WHAT THE TASK ASKS —
What you give back must match the records below exactly, apart from the pictures, which are omitted.
(Beginning of DATA PROVIDED)
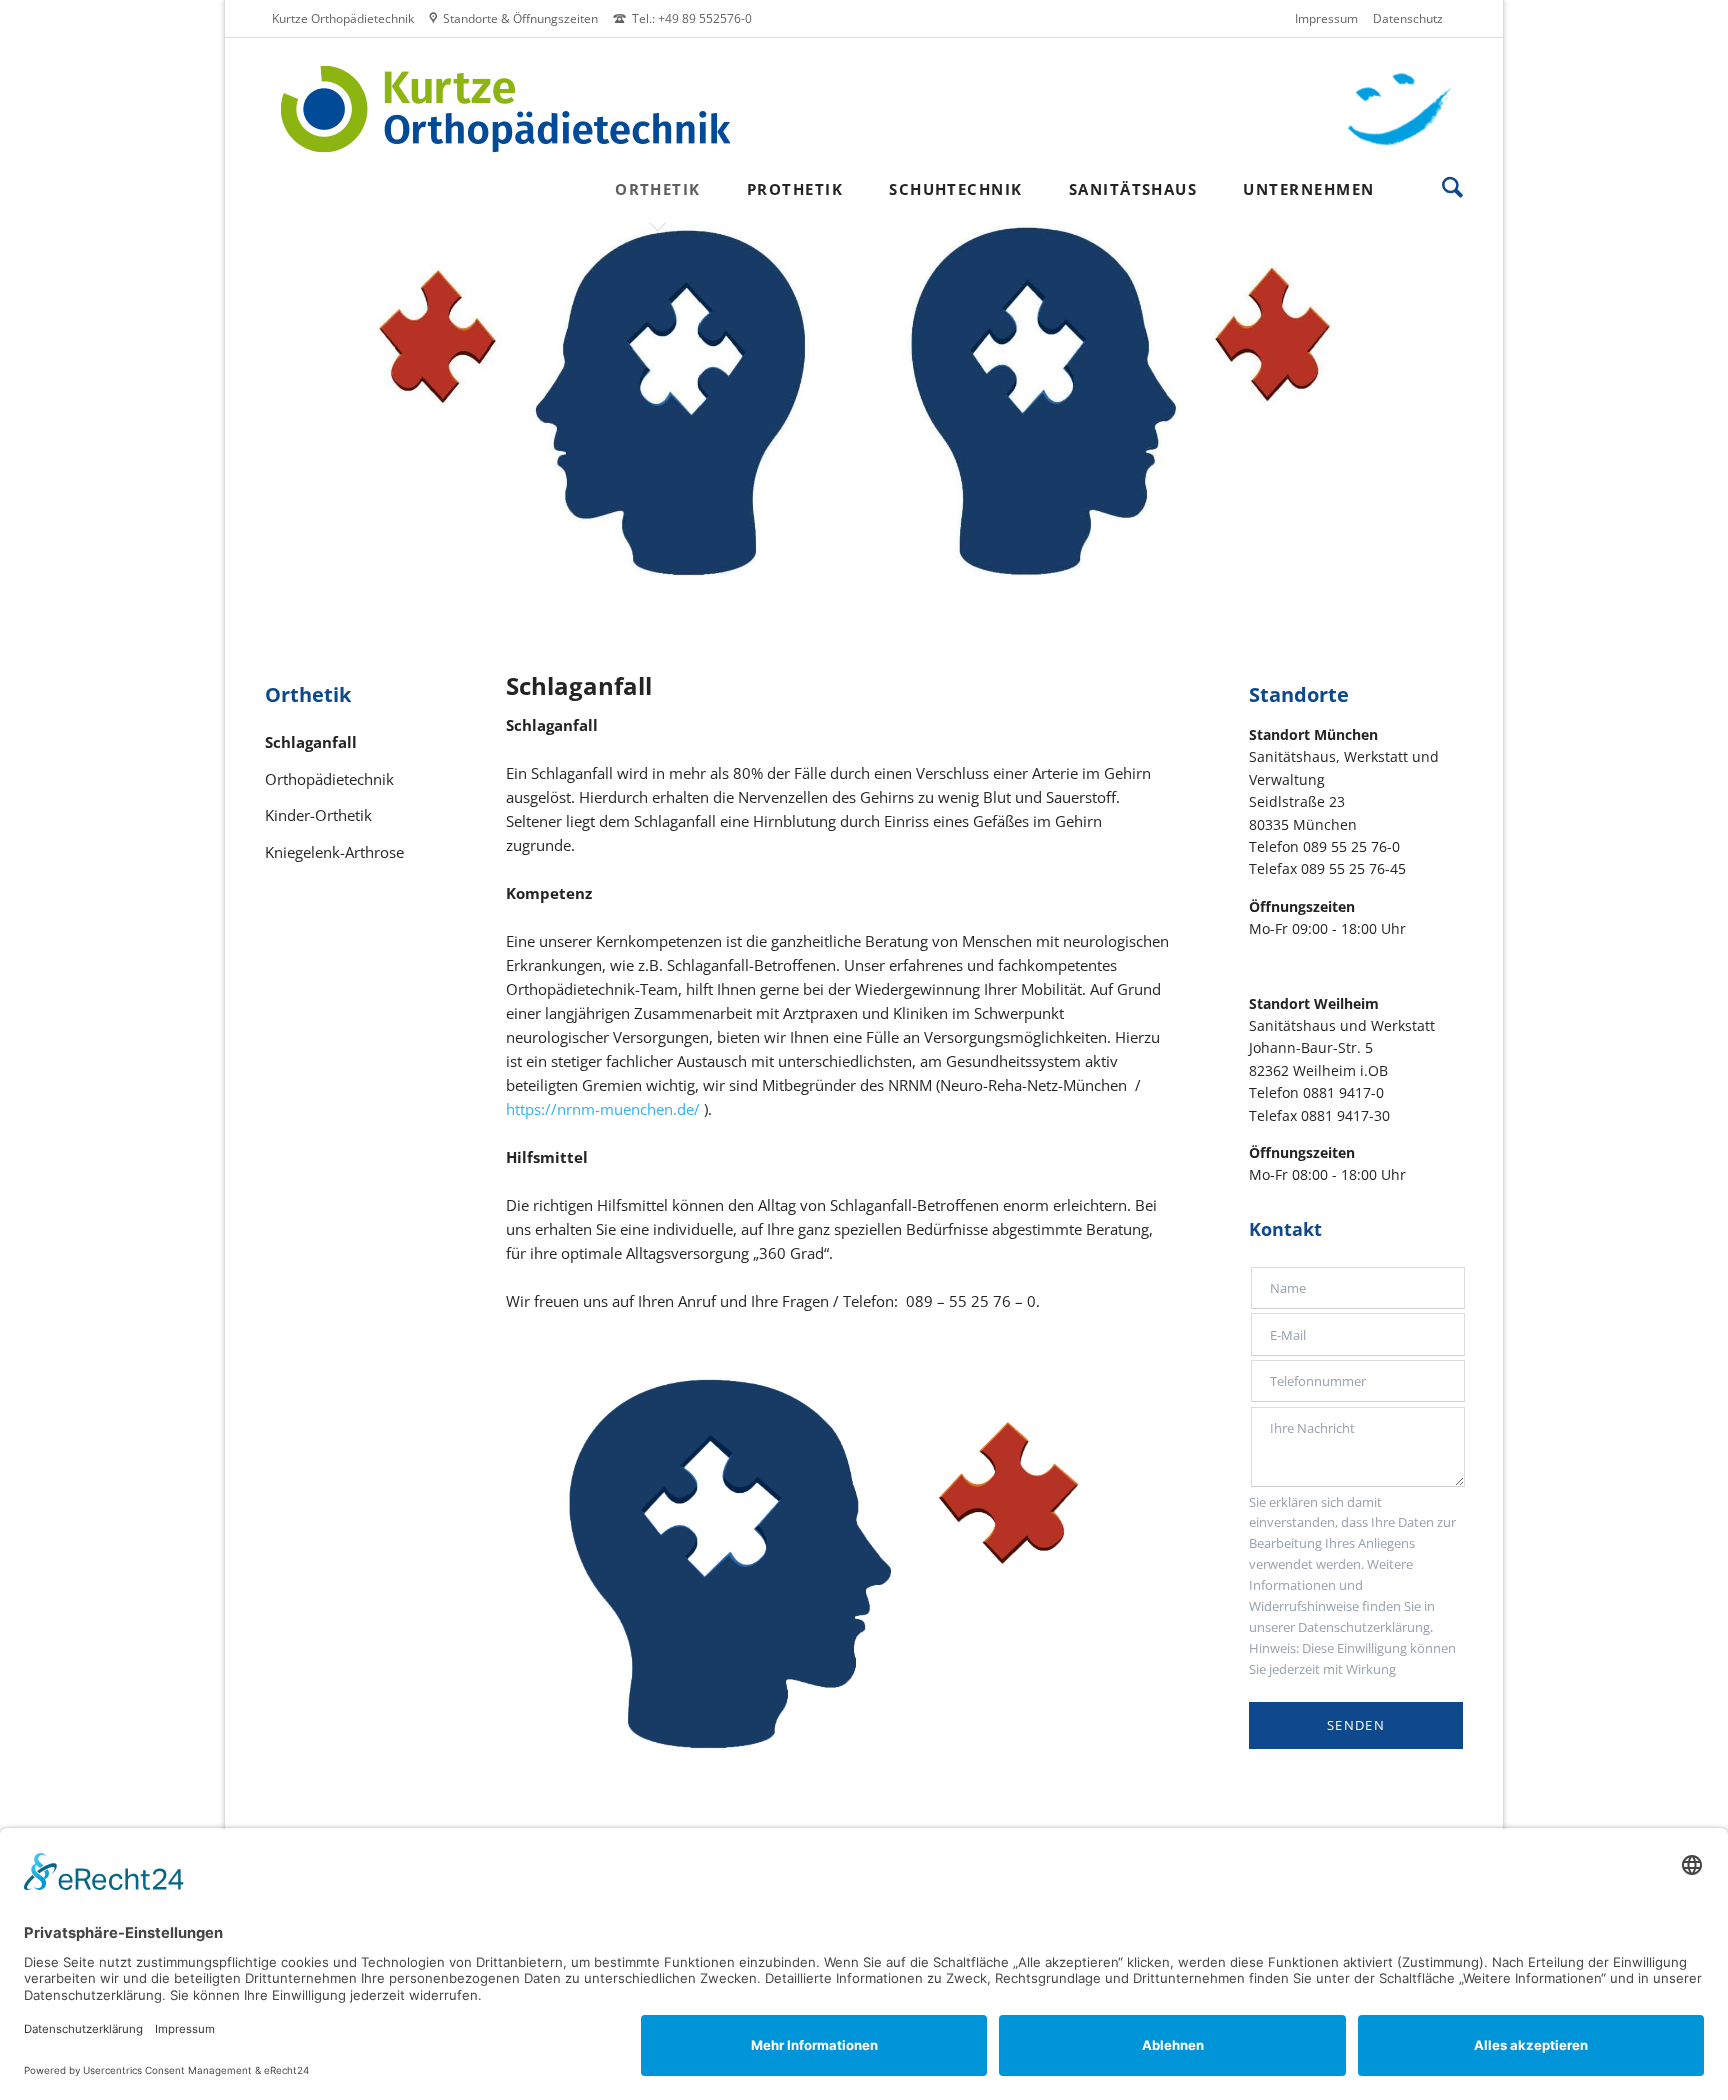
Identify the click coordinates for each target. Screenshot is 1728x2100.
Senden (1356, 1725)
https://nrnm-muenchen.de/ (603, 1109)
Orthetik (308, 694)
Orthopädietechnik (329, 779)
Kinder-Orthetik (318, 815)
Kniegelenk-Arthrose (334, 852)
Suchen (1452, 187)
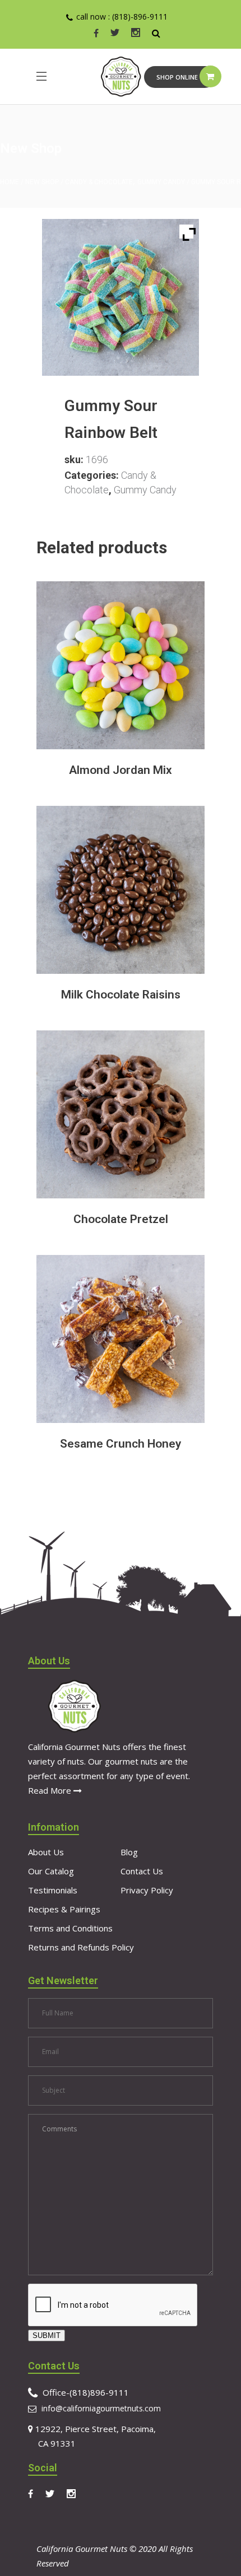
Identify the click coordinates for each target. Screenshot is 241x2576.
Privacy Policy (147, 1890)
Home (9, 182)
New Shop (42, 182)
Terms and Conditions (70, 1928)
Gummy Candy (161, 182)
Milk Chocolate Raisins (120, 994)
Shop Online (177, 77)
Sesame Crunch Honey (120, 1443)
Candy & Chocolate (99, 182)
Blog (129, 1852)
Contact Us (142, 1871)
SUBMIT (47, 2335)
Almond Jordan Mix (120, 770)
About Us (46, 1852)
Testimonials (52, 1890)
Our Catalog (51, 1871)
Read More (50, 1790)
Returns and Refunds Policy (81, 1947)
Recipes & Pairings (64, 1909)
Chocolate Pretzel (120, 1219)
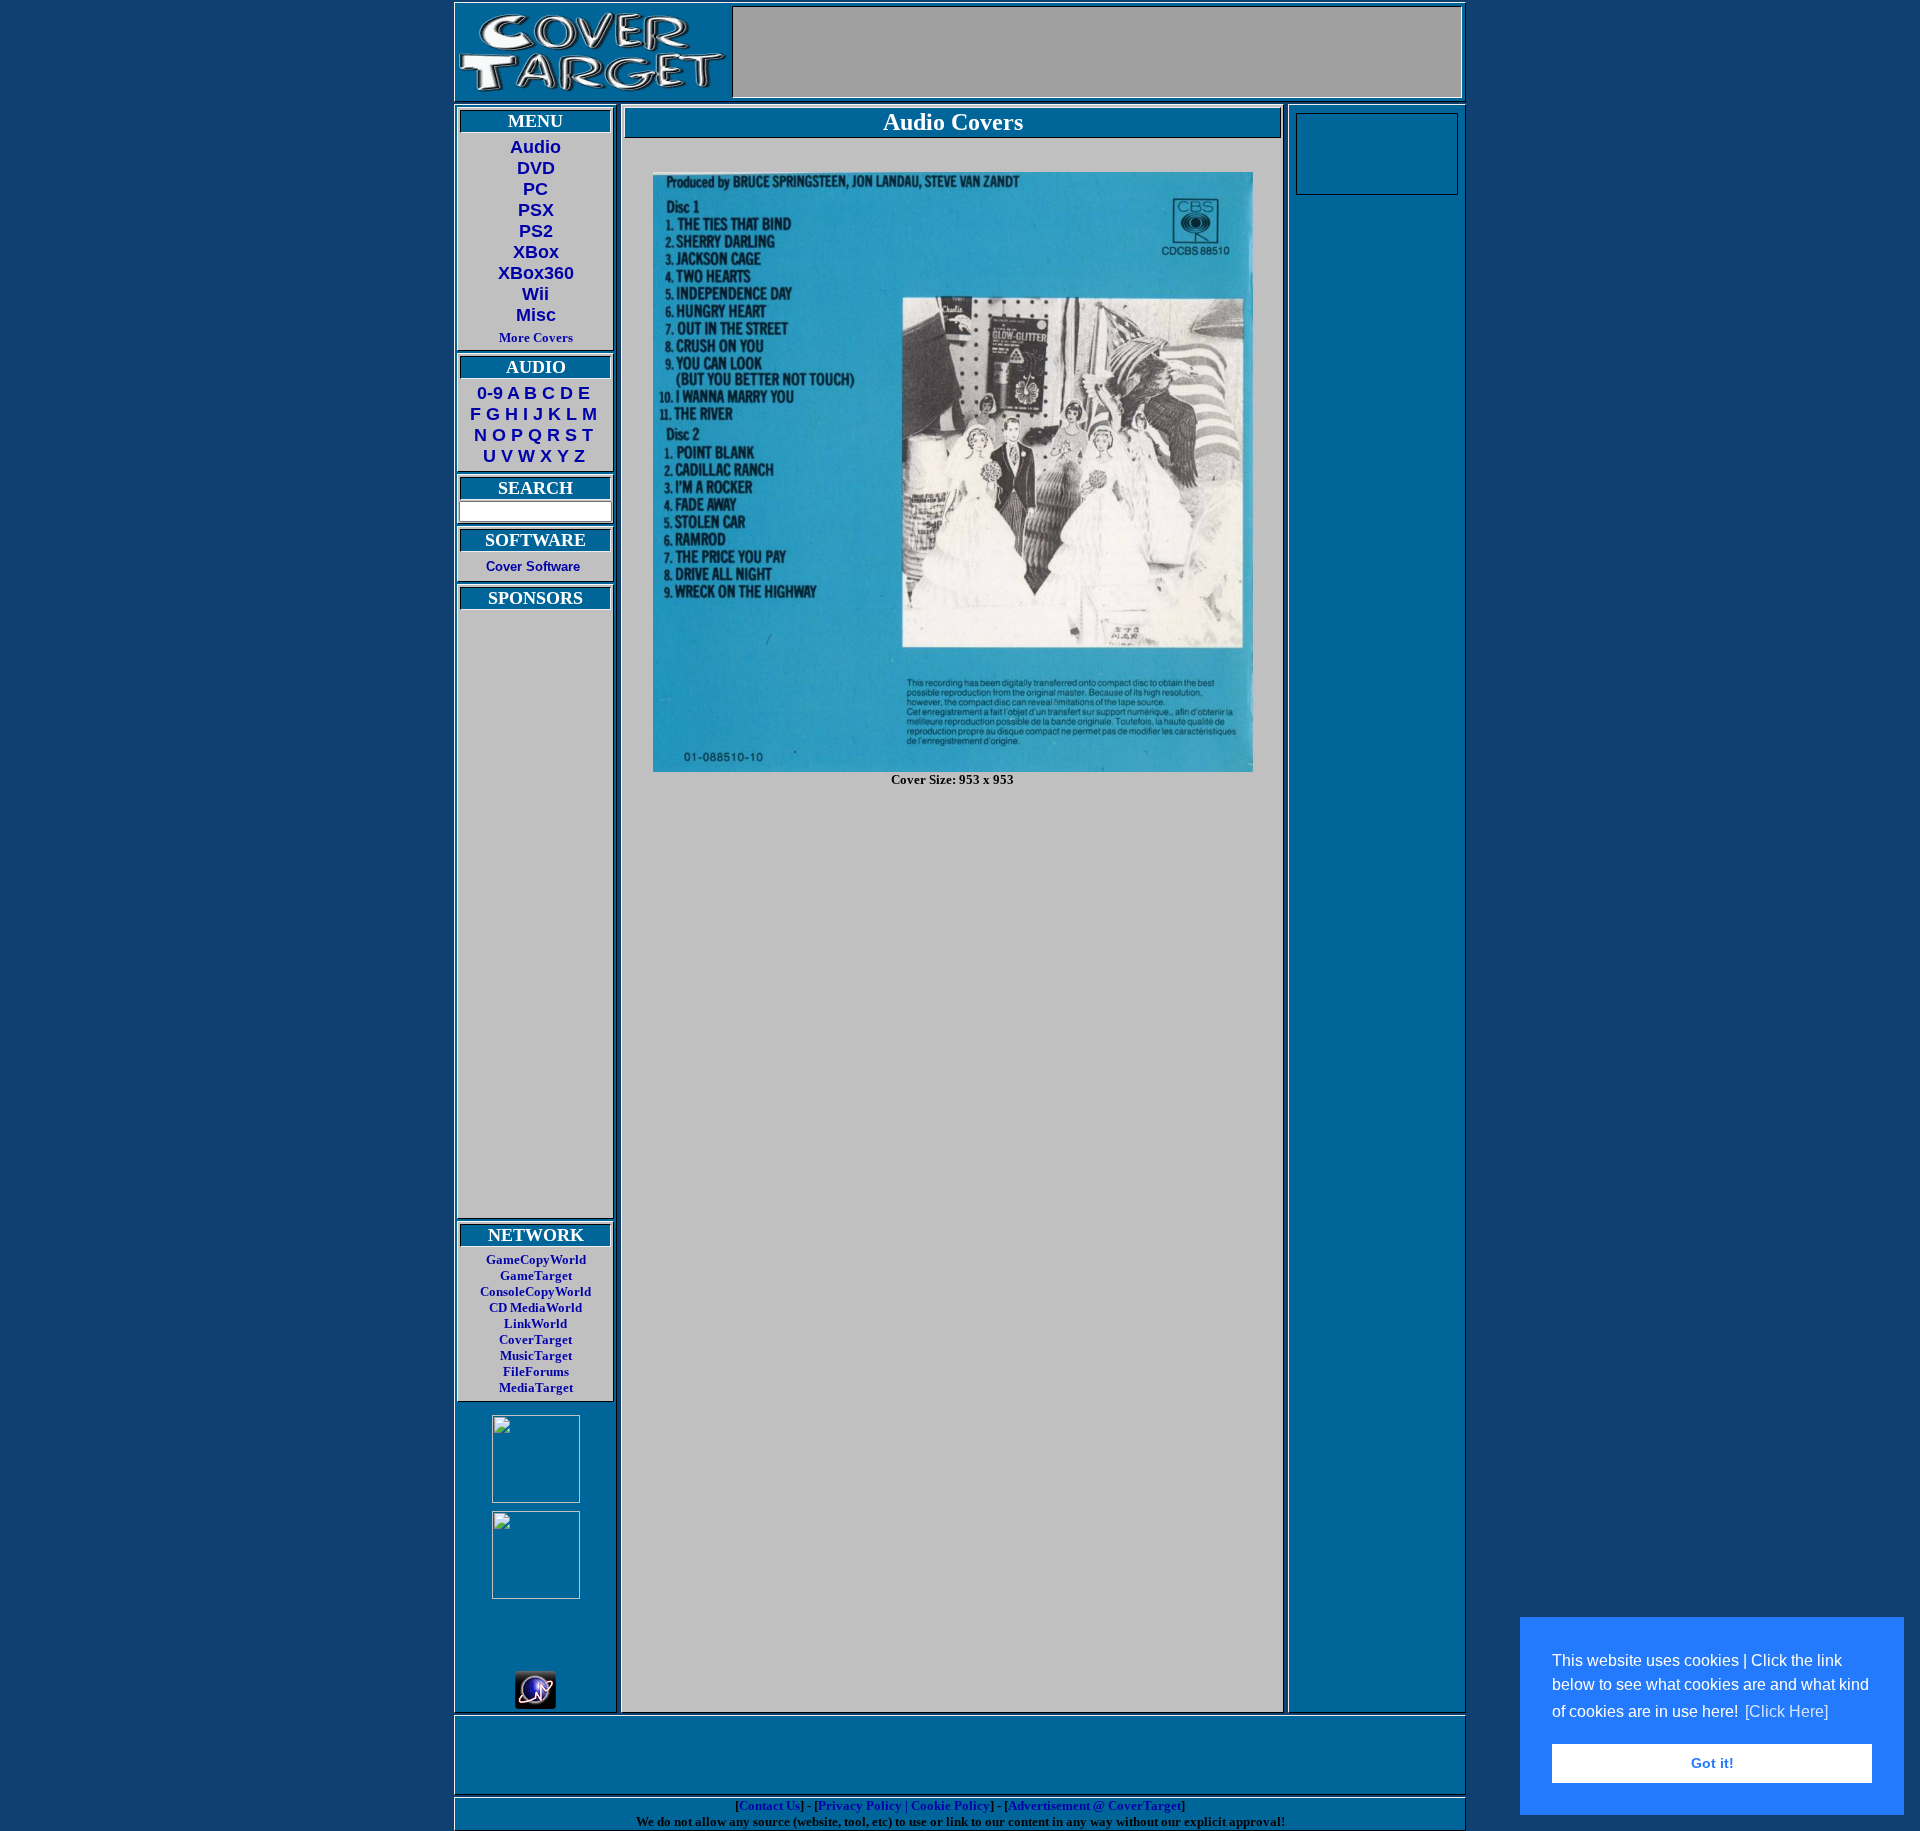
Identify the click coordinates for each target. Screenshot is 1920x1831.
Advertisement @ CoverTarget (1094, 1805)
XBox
(End of DATA PROVIDED)
RESPONSE FOR THIS EXERCISE —
Identify the click coordinates for each target. Screenshot is 1728x2100.
Senden (1356, 1725)
https://nrnm-muenchen.de/ (603, 1109)
Orthetik (308, 694)
Orthopädietechnik (329, 779)
Kinder-Orthetik (318, 815)
Kniegelenk-Arthrose (334, 852)
Suchen (1452, 187)
Identify the click coordinates for each target. Screenshot is 241x2576.
Privacy Policy (147, 1890)
Home (9, 182)
New Shop (42, 182)
Terms and Conditions (70, 1928)
Gummy Candy (161, 182)
Milk Chocolate Raisins (120, 994)
Shop Online (177, 77)
Sesame Crunch Honey (120, 1443)
Candy & Chocolate (99, 182)
Blog (129, 1852)
Contact Us (142, 1871)
SUBMIT (47, 2335)
Almond Jordan Mix (120, 770)
About Us (46, 1852)
Testimonials (52, 1890)
Our Catalog (51, 1871)
Read More (50, 1790)
Returns and Refunds Policy (81, 1947)
Recipes & Pairings (64, 1909)
Chocolate Pretzel (120, 1219)
Identify the click coordinates for each target. Screenshot is 1920x1831.
Advertisement @ CoverTarget (1094, 1805)
XBox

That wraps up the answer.